> [WORK TO BE COMPLETED]:
In the forum thread below, what does one reply say must be done to both sides of log(x^2-x-2) = 2 before 2 can be subtracted?

> [QUOTED PASSAGE]:
<<<<

Question

log(x-2)+log(x+1)=2

Answer 1

\[log((x-2)(x+1) =2\]

Answer 2

Expand (x-2)(X+1) first.

Answer 3

\[log(x^2-x-2) =2\]

Answer 4

it also says dont forget to check for extraneous solutions

Answer 5

do I use the quadratic?

Answer 6

log_e (x^2 - x - 2 ) = 2 => x^2 - x -2 = e^(2)
then use the quad. formula.

Answer 7

can you show me?

Answer 8

i think that may be log base 10 (common log) ???

Answer 9

what is?

Answer 10

ur original problem... mimi used base e but i think it is base 10

Answer 11

yeah it is log

Answer 12

nevertheless... the procedure is still the same...

Answer 13

Just use the quadratic formula..after that..

Answer 14

yep...^^

Answer 15

dont I have to get one side equal to zero first?

Answer 16

yes... you do....

Answer 17

drag the left hand side to the right

Answer 18

log(x^2-x-4)=0

Answer 19

right?

Answer 20

\[\large \log(x^2-x-2) =2\]

You can't subtract 2 as is... you first have to put both sides to the power of 10.

Answer 21

so 2^10? 1024?

Answer 22

http://www.mathway.com/answer.aspx?p=calg?p=log%28x-2%29+log%28x+1%29SMB012?p=206?p=?p=?p=?p=?p=0?p=?p=0?p=?p=?p=SolveSMB15theSMB15Equation

Answer 23

do you know how to get that answer though?

Answer 24

i just went 2 the website , typed it in, then told what i want 2 do with it and it gave me a straight up answer :P :P

Answer 25

Yes, put both sides to the power of 10, to remove the logs... like this using log rules

\[\LARGE \log _{a} b = x \]
\[\LARGE a^x = b\]

Answer 26

yeah you have to actually know how to do it...

Answer 27

\[\large \log _{10}(x^2-x-2) =2 \]
Try using the rule above.

Answer 28

okay then multiply it out to get x^2-x-2=1024

Answer 29

Not 2^10...
\[\LARGE \log _{a} b = x \]then\[\LARGE a^x = b \]

\[\LARGE \log _{10}(x^2-x-2) =2\]

Answer 30

10 to the second?

Answer 31

Yep.

Answer 32

x^2-x-102=0

>>>>

> [RECORD LIST]:
<<<<

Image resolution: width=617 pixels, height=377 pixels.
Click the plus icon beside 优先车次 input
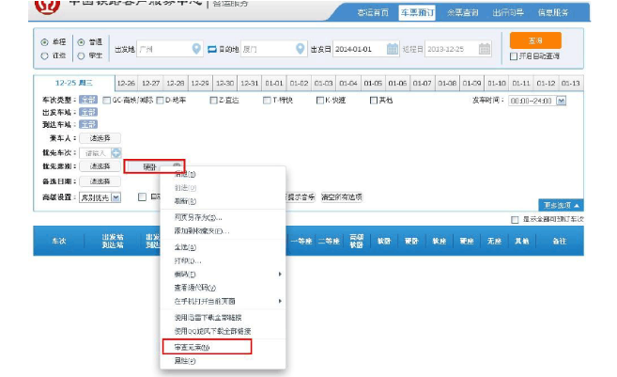coord(116,152)
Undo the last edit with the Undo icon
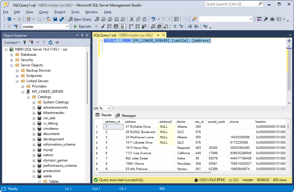This screenshot has height=192, width=294. 153,19
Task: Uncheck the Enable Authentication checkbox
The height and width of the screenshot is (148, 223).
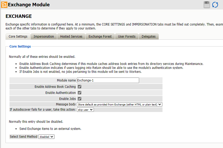Action: pos(79,93)
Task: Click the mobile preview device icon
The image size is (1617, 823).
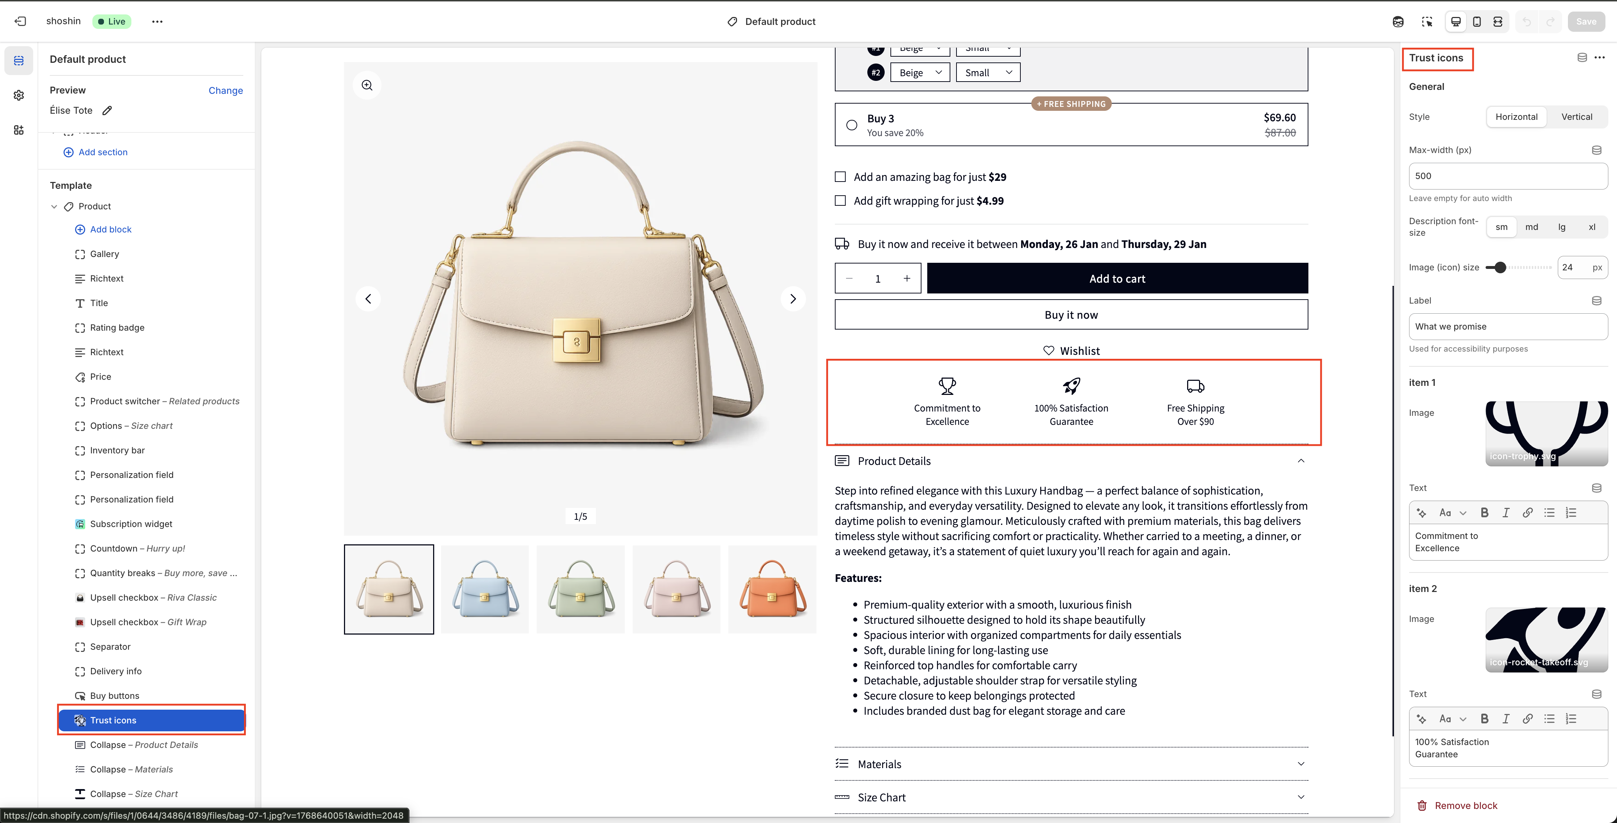Action: coord(1476,21)
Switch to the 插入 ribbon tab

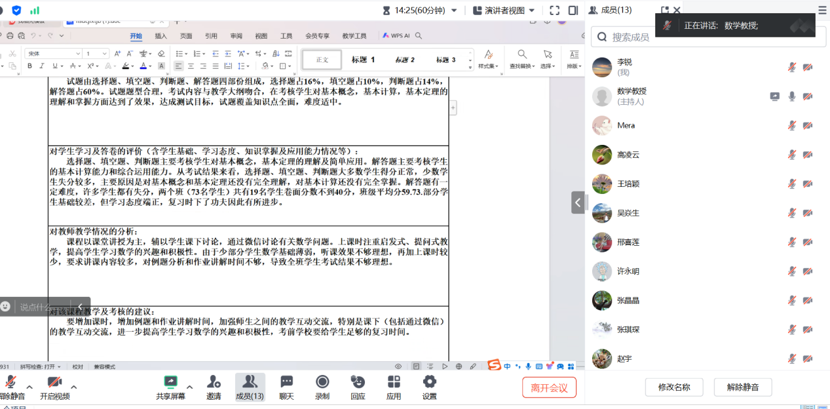(160, 36)
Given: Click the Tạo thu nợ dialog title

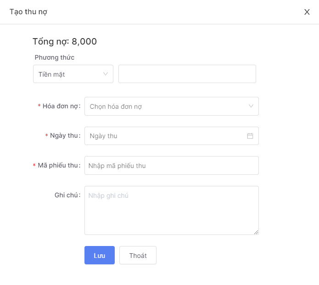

>>>>

> [ANSWER TO THIS TASK]:
Both sides must first be put to the power of 10.